■ Directive 1
List the things that, according to the essay about cleaning night, Portuguese ladies love to keep clean.
■ Directive 2
In the essay about cleaning night, which night was cleaning night before it moved to Wednesday?
■ Directive 3
Copy the passage of the essay about cleaning night starting at "In the Olson" and ending at "people I know.".

■ Reading passage
⁂

In the Olson household, Wednesday is cleaning night. It used to be Thursday but Ana thought doing it one day earlier would result in a higher overall level of cleanliness. It took me a while to understand the logic of that. Actually, I still don’t understand it.
In my experience, all Portuguese woman have a cleaning fetish. I know quite a few Portuguese ladies and without exception they love to keep things clean - themselves, their kids, their cars, and especially their houses. I know two Portuguese women particularly well – my mother-in-law Maria and my wife. They are the cleanest people I know.
Let me tell you about Maria. She cleans constantly. Their house is spotless. When we visit she will sometimes sneak away from the conversation and clean everybody’s shoes. It’s the only house I know of where you can put on a white glove, climb up onto the kitchen counter, run your fingers across the tops of the cupboards (that nobody ever, ever sees) and the white fingers will come back perfectly clean. I haven’t yet tried this, but you could probably do the same on the top of the furnace, behind the stove, inside the heating vents, and on any surface in the garage or shed. If she were a Marvel superhero, she’d be just like Wolverine except that instead of adamantium blades projecting out of her knuckles, it would be a vacuum on one hand and a damp cloth on the other. One time we had a few friends over and my in-laws stopped by for a visit. While we were standing on the driveway chatting at the front of the house Maria grabbed a broom and started sweeping the leaves and dead grass off the lawn. My friend Justin said he wanted to marry her.

⁂

■ Recorded information

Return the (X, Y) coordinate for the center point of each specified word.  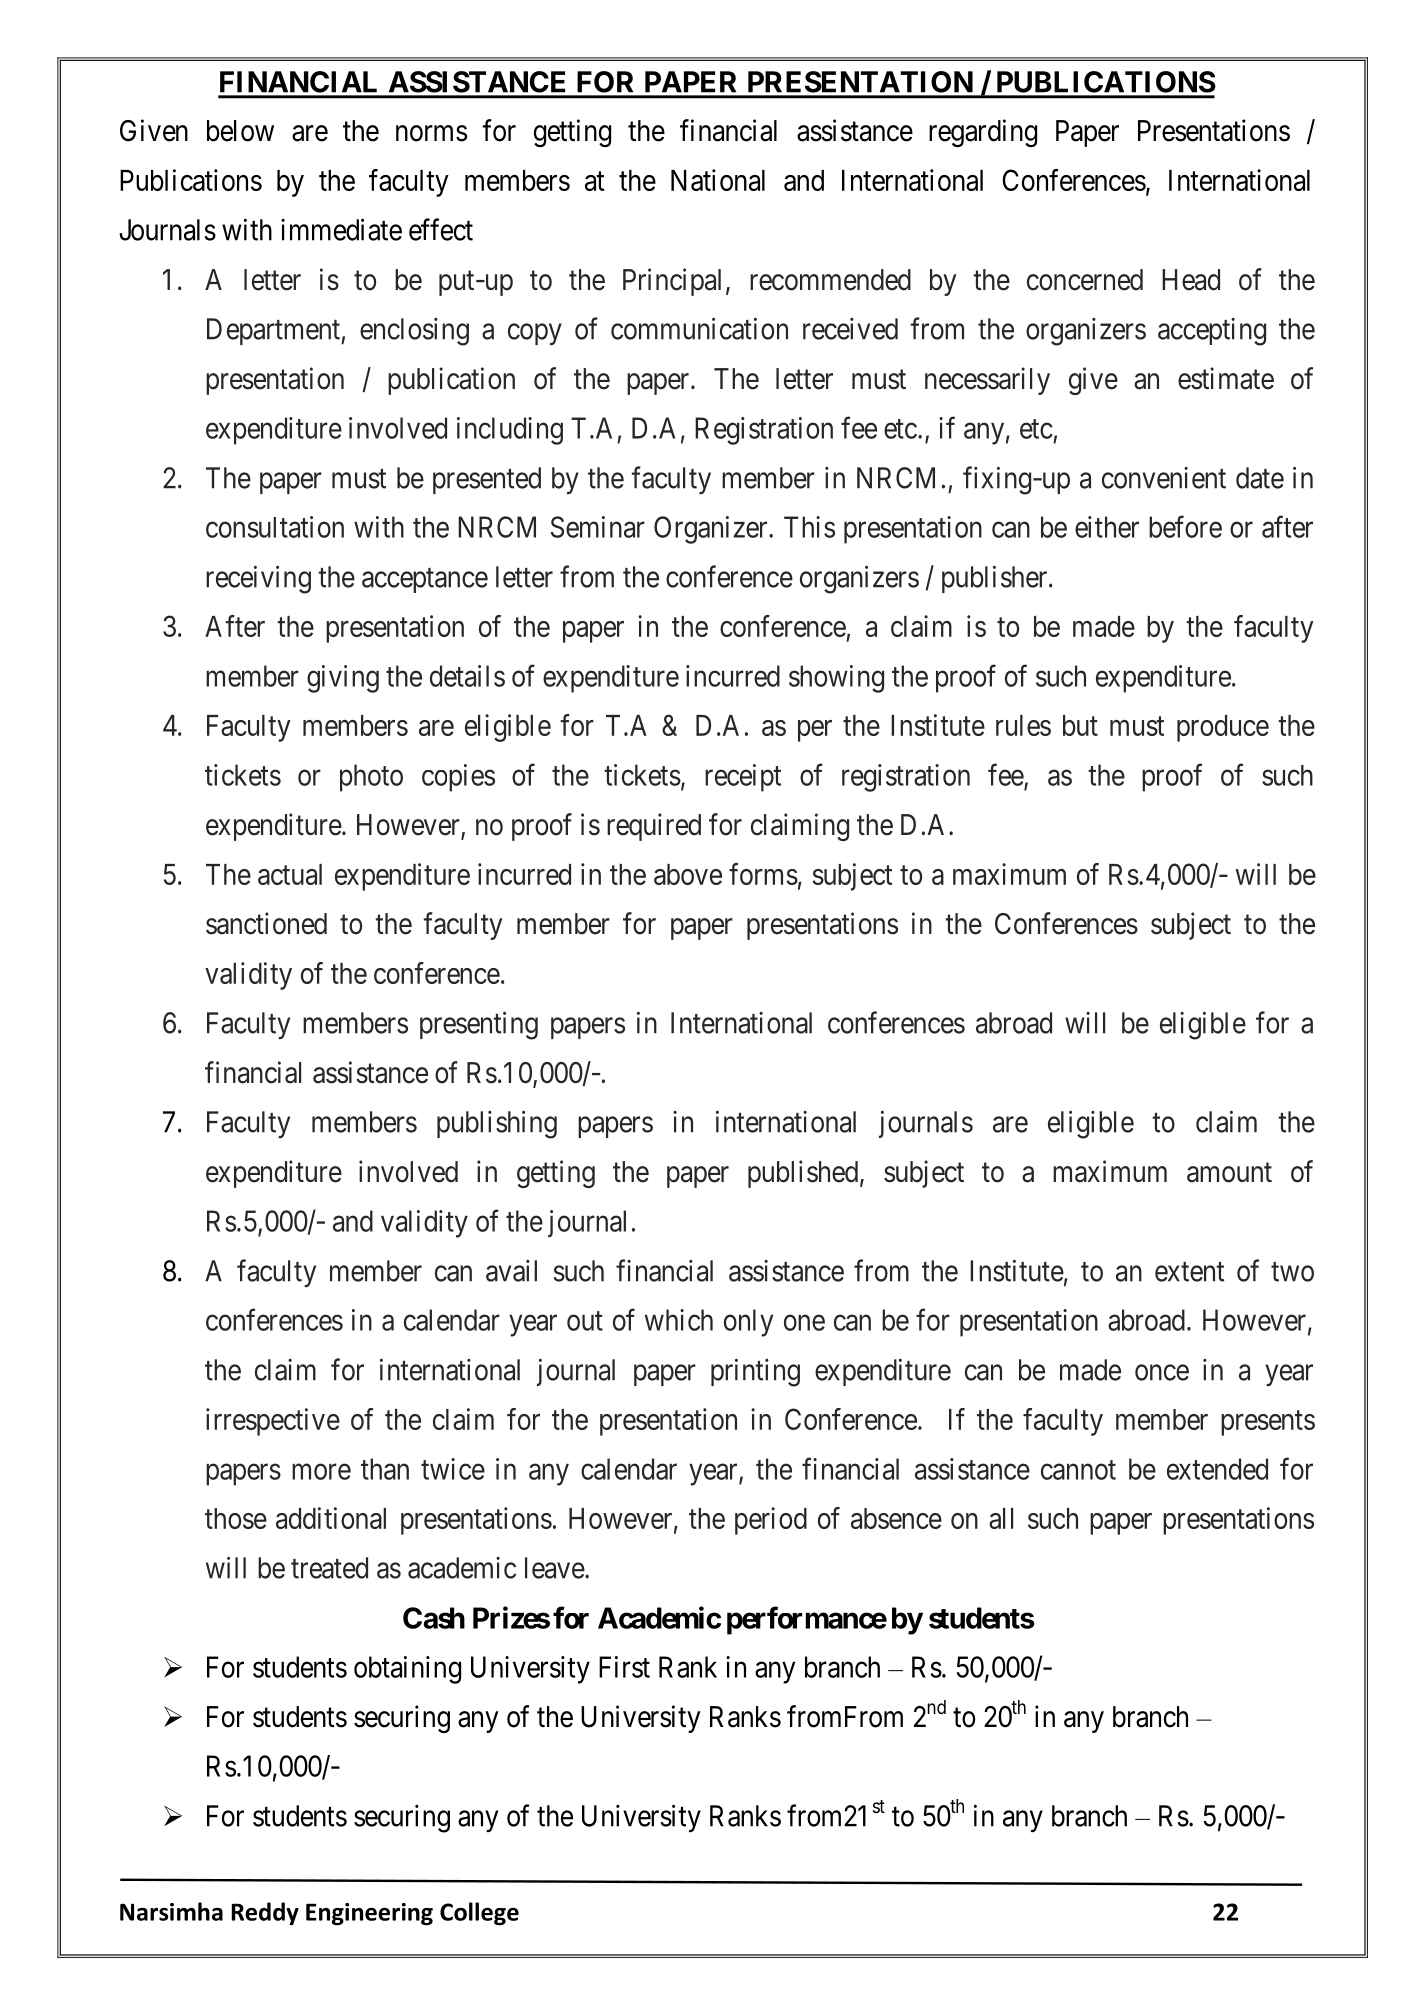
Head (1191, 280)
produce (1223, 728)
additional (331, 1518)
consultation (275, 527)
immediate (341, 229)
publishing (497, 1124)
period (771, 1521)
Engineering (369, 1914)
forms (763, 874)
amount (1229, 1173)
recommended (830, 280)
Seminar (598, 527)
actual (290, 874)
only (748, 1323)
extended (1217, 1469)
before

⁂

■ Worked answer 1
themselves, their kids, their cars, and especially their houses

■ Worked answer 2
Thursday

■ Worked answer 3
In the Olson household, Wednesday is cleaning night. It used to be Thursday but Ana thought doing it one day earlier would result in a higher overall level of cleanliness. It took me a while to understand the logic of that. Actually, I still don’t understand it.
In my experience, all Portuguese woman have a cleaning fetish. I know quite a few Portuguese ladies and without exception they love to keep things clean - themselves, their kids, their cars, and especially their houses. I know two Portuguese women particularly well – my mother-in-law Maria and my wife. They are the cleanest people I know.